[Stored items]
______

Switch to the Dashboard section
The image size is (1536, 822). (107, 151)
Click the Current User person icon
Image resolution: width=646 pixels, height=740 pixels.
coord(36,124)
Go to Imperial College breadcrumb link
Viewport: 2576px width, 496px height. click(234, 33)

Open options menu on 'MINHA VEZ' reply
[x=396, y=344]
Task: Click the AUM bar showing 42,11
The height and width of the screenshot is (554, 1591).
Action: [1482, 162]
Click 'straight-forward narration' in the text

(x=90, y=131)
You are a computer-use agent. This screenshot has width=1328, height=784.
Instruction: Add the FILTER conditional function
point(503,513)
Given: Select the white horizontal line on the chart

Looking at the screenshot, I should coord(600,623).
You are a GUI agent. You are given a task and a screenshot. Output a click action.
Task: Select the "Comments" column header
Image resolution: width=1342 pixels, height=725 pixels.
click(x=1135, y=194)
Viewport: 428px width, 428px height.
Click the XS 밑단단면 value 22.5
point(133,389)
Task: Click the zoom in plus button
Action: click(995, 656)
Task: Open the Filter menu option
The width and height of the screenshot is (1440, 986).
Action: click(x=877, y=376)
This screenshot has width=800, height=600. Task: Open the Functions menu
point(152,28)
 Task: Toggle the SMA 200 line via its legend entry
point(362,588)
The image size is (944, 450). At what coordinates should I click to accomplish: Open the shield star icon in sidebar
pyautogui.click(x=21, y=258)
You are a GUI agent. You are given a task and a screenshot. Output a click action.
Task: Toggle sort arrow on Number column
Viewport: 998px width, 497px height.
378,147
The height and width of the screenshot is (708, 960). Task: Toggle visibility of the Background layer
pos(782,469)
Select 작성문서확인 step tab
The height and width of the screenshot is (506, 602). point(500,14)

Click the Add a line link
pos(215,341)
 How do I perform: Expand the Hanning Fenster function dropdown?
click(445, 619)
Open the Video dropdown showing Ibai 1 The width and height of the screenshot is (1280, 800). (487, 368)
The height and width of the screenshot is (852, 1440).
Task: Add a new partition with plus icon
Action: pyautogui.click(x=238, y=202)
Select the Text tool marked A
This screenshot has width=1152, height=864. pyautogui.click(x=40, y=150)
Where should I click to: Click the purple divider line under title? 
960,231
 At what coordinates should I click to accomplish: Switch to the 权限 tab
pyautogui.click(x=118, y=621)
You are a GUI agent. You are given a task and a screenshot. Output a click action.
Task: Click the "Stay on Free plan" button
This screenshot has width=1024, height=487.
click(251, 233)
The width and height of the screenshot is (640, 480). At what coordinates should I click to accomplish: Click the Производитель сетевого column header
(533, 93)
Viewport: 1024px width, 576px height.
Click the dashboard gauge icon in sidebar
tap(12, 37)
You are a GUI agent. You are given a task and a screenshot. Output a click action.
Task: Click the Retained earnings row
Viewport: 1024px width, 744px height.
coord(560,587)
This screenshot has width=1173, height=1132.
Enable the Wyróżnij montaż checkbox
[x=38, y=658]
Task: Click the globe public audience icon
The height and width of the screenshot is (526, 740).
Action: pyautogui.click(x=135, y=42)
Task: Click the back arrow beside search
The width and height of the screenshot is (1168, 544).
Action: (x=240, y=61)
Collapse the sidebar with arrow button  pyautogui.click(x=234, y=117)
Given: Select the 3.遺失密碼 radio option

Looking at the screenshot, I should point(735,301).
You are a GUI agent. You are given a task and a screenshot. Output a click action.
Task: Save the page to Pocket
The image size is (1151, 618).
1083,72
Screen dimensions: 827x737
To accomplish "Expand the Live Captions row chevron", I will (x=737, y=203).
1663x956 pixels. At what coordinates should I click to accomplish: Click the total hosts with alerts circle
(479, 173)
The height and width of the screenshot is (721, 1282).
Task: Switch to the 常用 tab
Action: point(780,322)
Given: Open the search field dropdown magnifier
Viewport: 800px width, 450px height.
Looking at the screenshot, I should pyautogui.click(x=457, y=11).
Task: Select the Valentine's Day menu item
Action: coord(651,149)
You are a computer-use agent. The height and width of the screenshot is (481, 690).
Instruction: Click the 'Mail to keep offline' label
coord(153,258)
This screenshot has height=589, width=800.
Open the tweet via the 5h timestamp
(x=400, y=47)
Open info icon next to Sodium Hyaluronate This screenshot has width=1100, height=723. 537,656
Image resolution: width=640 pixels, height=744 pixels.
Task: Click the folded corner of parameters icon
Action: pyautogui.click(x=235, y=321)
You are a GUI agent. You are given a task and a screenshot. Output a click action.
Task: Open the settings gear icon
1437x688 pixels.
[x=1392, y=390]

______

> WHAT THE TASK REQUIRES: Please retype every entry above exactly as it stands.

> RESULT:
Switch to the Dashboard section
The image size is (1536, 822). (107, 151)
Click the Current User person icon
Image resolution: width=646 pixels, height=740 pixels.
coord(36,124)
Go to Imperial College breadcrumb link
Viewport: 2576px width, 496px height. click(234, 33)

Open options menu on 'MINHA VEZ' reply
[x=396, y=344]
Task: Click the AUM bar showing 42,11
The height and width of the screenshot is (554, 1591).
Action: [1482, 162]
Click 'straight-forward narration' in the text

(x=90, y=131)
You are a computer-use agent. This screenshot has width=1328, height=784.
Instruction: Add the FILTER conditional function
point(503,513)
Given: Select the white horizontal line on the chart

Looking at the screenshot, I should coord(600,623).
You are a GUI agent. You are given a task and a screenshot. Output a click action.
Task: Select the "Comments" column header
Image resolution: width=1342 pixels, height=725 pixels.
click(x=1135, y=194)
Viewport: 428px width, 428px height.
Click the XS 밑단단면 value 22.5
point(133,389)
Task: Click the zoom in plus button
Action: click(995, 656)
Task: Open the Filter menu option
The width and height of the screenshot is (1440, 986).
Action: click(x=877, y=376)
This screenshot has width=800, height=600. Task: Open the Functions menu
point(152,28)
 Task: Toggle the SMA 200 line via its legend entry
point(362,588)
The image size is (944, 450). At what coordinates should I click to accomplish: Open the shield star icon in sidebar
pyautogui.click(x=21, y=258)
You are a GUI agent. You are given a task and a screenshot. Output a click action.
Task: Toggle sort arrow on Number column
Viewport: 998px width, 497px height.
378,147
The height and width of the screenshot is (708, 960). Task: Toggle visibility of the Background layer
pos(782,469)
Select 작성문서확인 step tab
The height and width of the screenshot is (506, 602). point(500,14)

Click the Add a line link
pos(215,341)
 How do I perform: Expand the Hanning Fenster function dropdown?
click(445, 619)
Open the Video dropdown showing Ibai 1 The width and height of the screenshot is (1280, 800). (487, 368)
The height and width of the screenshot is (852, 1440).
Task: Add a new partition with plus icon
Action: pyautogui.click(x=238, y=202)
Select the Text tool marked A
This screenshot has width=1152, height=864. pyautogui.click(x=40, y=150)
Where should I click to: Click the purple divider line under title? 
960,231
 At what coordinates should I click to accomplish: Switch to the 权限 tab
pyautogui.click(x=118, y=621)
You are a GUI agent. You are given a task and a screenshot. Output a click action.
Task: Click the "Stay on Free plan" button
This screenshot has width=1024, height=487.
click(251, 233)
The width and height of the screenshot is (640, 480). At what coordinates should I click to accomplish: Click the Производитель сетевого column header
(533, 93)
Viewport: 1024px width, 576px height.
Click the dashboard gauge icon in sidebar
tap(12, 37)
You are a GUI agent. You are given a task and a screenshot. Output a click action.
Task: Click the Retained earnings row
Viewport: 1024px width, 744px height.
coord(560,587)
This screenshot has width=1173, height=1132.
Enable the Wyróżnij montaż checkbox
[x=38, y=658]
Task: Click the globe public audience icon
The height and width of the screenshot is (526, 740).
Action: pyautogui.click(x=135, y=42)
Task: Click the back arrow beside search
The width and height of the screenshot is (1168, 544).
Action: (x=240, y=61)
Collapse the sidebar with arrow button  pyautogui.click(x=234, y=117)
Given: Select the 3.遺失密碼 radio option

Looking at the screenshot, I should point(735,301).
You are a GUI agent. You are given a task and a screenshot. Output a click action.
Task: Save the page to Pocket
The image size is (1151, 618).
1083,72
Screen dimensions: 827x737
To accomplish "Expand the Live Captions row chevron", I will (x=737, y=203).
1663x956 pixels. At what coordinates should I click to accomplish: Click the total hosts with alerts circle
(479, 173)
The height and width of the screenshot is (721, 1282).
Task: Switch to the 常用 tab
Action: point(780,322)
Given: Open the search field dropdown magnifier
Viewport: 800px width, 450px height.
Looking at the screenshot, I should pyautogui.click(x=457, y=11).
Task: Select the Valentine's Day menu item
Action: coord(651,149)
You are a computer-use agent. The height and width of the screenshot is (481, 690).
Instruction: Click the 'Mail to keep offline' label
coord(153,258)
This screenshot has height=589, width=800.
Open the tweet via the 5h timestamp
(x=400, y=47)
Open info icon next to Sodium Hyaluronate This screenshot has width=1100, height=723. 537,656
Image resolution: width=640 pixels, height=744 pixels.
Task: Click the folded corner of parameters icon
Action: pyautogui.click(x=235, y=321)
You are a GUI agent. You are given a task and a screenshot. Output a click action.
Task: Open the settings gear icon
1437x688 pixels.
[x=1392, y=390]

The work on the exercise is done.